Print the records below exactly; all of them are needed.

####

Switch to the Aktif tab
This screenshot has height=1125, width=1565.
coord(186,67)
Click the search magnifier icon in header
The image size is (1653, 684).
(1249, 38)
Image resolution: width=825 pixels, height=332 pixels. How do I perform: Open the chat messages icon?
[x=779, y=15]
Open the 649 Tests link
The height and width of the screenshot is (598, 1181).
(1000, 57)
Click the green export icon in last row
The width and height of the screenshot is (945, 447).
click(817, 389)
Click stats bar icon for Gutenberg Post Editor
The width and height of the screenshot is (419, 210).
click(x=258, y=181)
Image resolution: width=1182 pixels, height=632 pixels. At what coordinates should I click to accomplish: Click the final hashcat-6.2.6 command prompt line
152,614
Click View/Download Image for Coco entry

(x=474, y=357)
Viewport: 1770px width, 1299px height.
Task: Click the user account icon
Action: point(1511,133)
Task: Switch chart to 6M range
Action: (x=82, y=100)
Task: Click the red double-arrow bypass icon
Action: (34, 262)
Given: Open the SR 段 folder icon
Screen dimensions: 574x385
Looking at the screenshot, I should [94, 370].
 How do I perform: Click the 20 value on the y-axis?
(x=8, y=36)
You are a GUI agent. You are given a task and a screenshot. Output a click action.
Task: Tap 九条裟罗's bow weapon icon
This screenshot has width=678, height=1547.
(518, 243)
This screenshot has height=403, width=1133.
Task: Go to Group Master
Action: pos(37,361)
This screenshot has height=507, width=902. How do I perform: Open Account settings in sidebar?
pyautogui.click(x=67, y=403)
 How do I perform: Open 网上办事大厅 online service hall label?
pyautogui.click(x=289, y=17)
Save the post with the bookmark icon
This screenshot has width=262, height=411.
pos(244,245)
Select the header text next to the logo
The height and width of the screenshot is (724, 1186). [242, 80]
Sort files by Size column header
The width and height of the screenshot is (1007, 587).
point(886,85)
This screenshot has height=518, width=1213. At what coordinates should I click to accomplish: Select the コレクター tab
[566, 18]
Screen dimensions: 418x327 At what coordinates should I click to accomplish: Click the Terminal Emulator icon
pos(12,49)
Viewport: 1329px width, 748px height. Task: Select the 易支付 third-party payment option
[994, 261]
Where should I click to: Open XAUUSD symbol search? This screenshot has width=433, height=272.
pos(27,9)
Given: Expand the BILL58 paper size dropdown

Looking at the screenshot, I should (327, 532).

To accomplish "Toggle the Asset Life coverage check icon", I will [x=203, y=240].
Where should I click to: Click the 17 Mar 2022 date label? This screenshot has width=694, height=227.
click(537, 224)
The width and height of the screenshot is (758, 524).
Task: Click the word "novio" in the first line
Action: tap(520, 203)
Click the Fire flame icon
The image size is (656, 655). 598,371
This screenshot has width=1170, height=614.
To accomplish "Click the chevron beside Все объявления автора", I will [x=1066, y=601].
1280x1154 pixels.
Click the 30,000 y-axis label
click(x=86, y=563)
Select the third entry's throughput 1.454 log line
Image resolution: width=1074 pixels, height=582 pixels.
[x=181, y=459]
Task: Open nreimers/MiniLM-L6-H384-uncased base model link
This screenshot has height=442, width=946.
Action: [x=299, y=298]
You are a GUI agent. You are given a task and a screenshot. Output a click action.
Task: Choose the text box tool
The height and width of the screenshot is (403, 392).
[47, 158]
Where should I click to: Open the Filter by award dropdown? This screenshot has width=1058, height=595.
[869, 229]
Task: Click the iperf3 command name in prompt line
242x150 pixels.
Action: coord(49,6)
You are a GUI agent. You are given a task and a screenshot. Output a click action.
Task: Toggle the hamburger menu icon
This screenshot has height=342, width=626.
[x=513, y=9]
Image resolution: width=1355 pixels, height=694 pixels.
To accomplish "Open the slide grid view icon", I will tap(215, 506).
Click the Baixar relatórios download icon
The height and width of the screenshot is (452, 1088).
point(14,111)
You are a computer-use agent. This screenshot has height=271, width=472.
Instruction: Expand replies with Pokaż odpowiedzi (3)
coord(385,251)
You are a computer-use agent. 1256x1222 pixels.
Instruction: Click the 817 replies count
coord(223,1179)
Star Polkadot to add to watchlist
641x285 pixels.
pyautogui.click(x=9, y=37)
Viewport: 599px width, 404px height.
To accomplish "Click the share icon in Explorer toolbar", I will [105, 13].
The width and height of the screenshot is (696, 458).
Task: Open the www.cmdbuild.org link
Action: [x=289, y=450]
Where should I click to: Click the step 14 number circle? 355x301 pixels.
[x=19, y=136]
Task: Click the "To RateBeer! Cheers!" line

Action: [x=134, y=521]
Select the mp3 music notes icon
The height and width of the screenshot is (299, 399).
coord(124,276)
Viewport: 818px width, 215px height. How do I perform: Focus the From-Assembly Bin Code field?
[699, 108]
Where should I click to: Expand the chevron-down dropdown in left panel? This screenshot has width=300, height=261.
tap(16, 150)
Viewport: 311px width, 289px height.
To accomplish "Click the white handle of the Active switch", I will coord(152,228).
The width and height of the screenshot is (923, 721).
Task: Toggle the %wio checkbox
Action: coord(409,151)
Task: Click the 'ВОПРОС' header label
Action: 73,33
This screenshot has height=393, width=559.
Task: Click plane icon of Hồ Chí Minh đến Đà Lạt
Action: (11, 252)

####

Response box:
Switch to the Aktif tab
This screenshot has height=1125, width=1565.
coord(186,67)
Click the search magnifier icon in header
The image size is (1653, 684).
(1249, 38)
Image resolution: width=825 pixels, height=332 pixels. How do I perform: Open the chat messages icon?
[x=779, y=15]
Open the 649 Tests link
The height and width of the screenshot is (598, 1181).
(1000, 57)
Click the green export icon in last row
The width and height of the screenshot is (945, 447).
click(817, 389)
Click stats bar icon for Gutenberg Post Editor
The width and height of the screenshot is (419, 210).
click(x=258, y=181)
Image resolution: width=1182 pixels, height=632 pixels. At what coordinates should I click to accomplish: Click the final hashcat-6.2.6 command prompt line
152,614
Click View/Download Image for Coco entry

(x=474, y=357)
Viewport: 1770px width, 1299px height.
Task: Click the user account icon
Action: point(1511,133)
Task: Switch chart to 6M range
Action: (x=82, y=100)
Task: Click the red double-arrow bypass icon
Action: (34, 262)
Given: Open the SR 段 folder icon
Screen dimensions: 574x385
Looking at the screenshot, I should [94, 370].
 How do I perform: Click the 20 value on the y-axis?
(x=8, y=36)
You are a GUI agent. You are given a task and a screenshot. Output a click action.
Task: Tap 九条裟罗's bow weapon icon
This screenshot has width=678, height=1547.
(518, 243)
This screenshot has height=403, width=1133.
Task: Go to Group Master
Action: pos(37,361)
This screenshot has height=507, width=902. How do I perform: Open Account settings in sidebar?
pyautogui.click(x=67, y=403)
 How do I perform: Open 网上办事大厅 online service hall label?
pyautogui.click(x=289, y=17)
Save the post with the bookmark icon
This screenshot has width=262, height=411.
pos(244,245)
Select the header text next to the logo
The height and width of the screenshot is (724, 1186). [242, 80]
Sort files by Size column header
The width and height of the screenshot is (1007, 587).
point(886,85)
This screenshot has height=518, width=1213. At what coordinates should I click to accomplish: Select the コレクター tab
[566, 18]
Screen dimensions: 418x327 At what coordinates should I click to accomplish: Click the Terminal Emulator icon
pos(12,49)
Viewport: 1329px width, 748px height. Task: Select the 易支付 third-party payment option
[994, 261]
Where should I click to: Open XAUUSD symbol search? This screenshot has width=433, height=272.
pos(27,9)
Given: Expand the BILL58 paper size dropdown

Looking at the screenshot, I should (327, 532).

To accomplish "Toggle the Asset Life coverage check icon", I will [x=203, y=240].
Where should I click to: Click the 17 Mar 2022 date label? This screenshot has width=694, height=227.
click(537, 224)
The width and height of the screenshot is (758, 524).
Task: Click the word "novio" in the first line
Action: tap(520, 203)
Click the Fire flame icon
The image size is (656, 655). 598,371
This screenshot has width=1170, height=614.
To accomplish "Click the chevron beside Все объявления автора", I will [x=1066, y=601].
1280x1154 pixels.
Click the 30,000 y-axis label
click(x=86, y=563)
Select the third entry's throughput 1.454 log line
Image resolution: width=1074 pixels, height=582 pixels.
[x=181, y=459]
Task: Open nreimers/MiniLM-L6-H384-uncased base model link
This screenshot has height=442, width=946.
Action: [x=299, y=298]
You are a GUI agent. You are given a task and a screenshot. Output a click action.
Task: Choose the text box tool
The height and width of the screenshot is (403, 392).
[47, 158]
Where should I click to: Open the Filter by award dropdown? This screenshot has width=1058, height=595.
[869, 229]
Task: Click the iperf3 command name in prompt line
242x150 pixels.
Action: coord(49,6)
You are a GUI agent. You are given a task and a screenshot. Output a click action.
Task: Toggle the hamburger menu icon
This screenshot has height=342, width=626.
[x=513, y=9]
Image resolution: width=1355 pixels, height=694 pixels.
To accomplish "Open the slide grid view icon", I will tap(215, 506).
Click the Baixar relatórios download icon
The height and width of the screenshot is (452, 1088).
point(14,111)
You are a computer-use agent. This screenshot has height=271, width=472.
Instruction: Expand replies with Pokaż odpowiedzi (3)
coord(385,251)
You are a computer-use agent. 1256x1222 pixels.
Instruction: Click the 817 replies count
coord(223,1179)
Star Polkadot to add to watchlist
641x285 pixels.
pyautogui.click(x=9, y=37)
Viewport: 599px width, 404px height.
To accomplish "Click the share icon in Explorer toolbar", I will [105, 13].
The width and height of the screenshot is (696, 458).
Task: Open the www.cmdbuild.org link
Action: [x=289, y=450]
Where should I click to: Click the step 14 number circle? 355x301 pixels.
[x=19, y=136]
Task: Click the "To RateBeer! Cheers!" line

Action: [x=134, y=521]
Select the mp3 music notes icon
The height and width of the screenshot is (299, 399).
coord(124,276)
Viewport: 818px width, 215px height. How do I perform: Focus the From-Assembly Bin Code field?
[699, 108]
Where should I click to: Expand the chevron-down dropdown in left panel? This screenshot has width=300, height=261.
tap(16, 150)
Viewport: 311px width, 289px height.
To accomplish "Click the white handle of the Active switch", I will coord(152,228).
The width and height of the screenshot is (923, 721).
Task: Toggle the %wio checkbox
Action: coord(409,151)
Task: Click the 'ВОПРОС' header label
Action: 73,33
This screenshot has height=393, width=559.
Task: Click plane icon of Hồ Chí Minh đến Đà Lạt
Action: (11, 252)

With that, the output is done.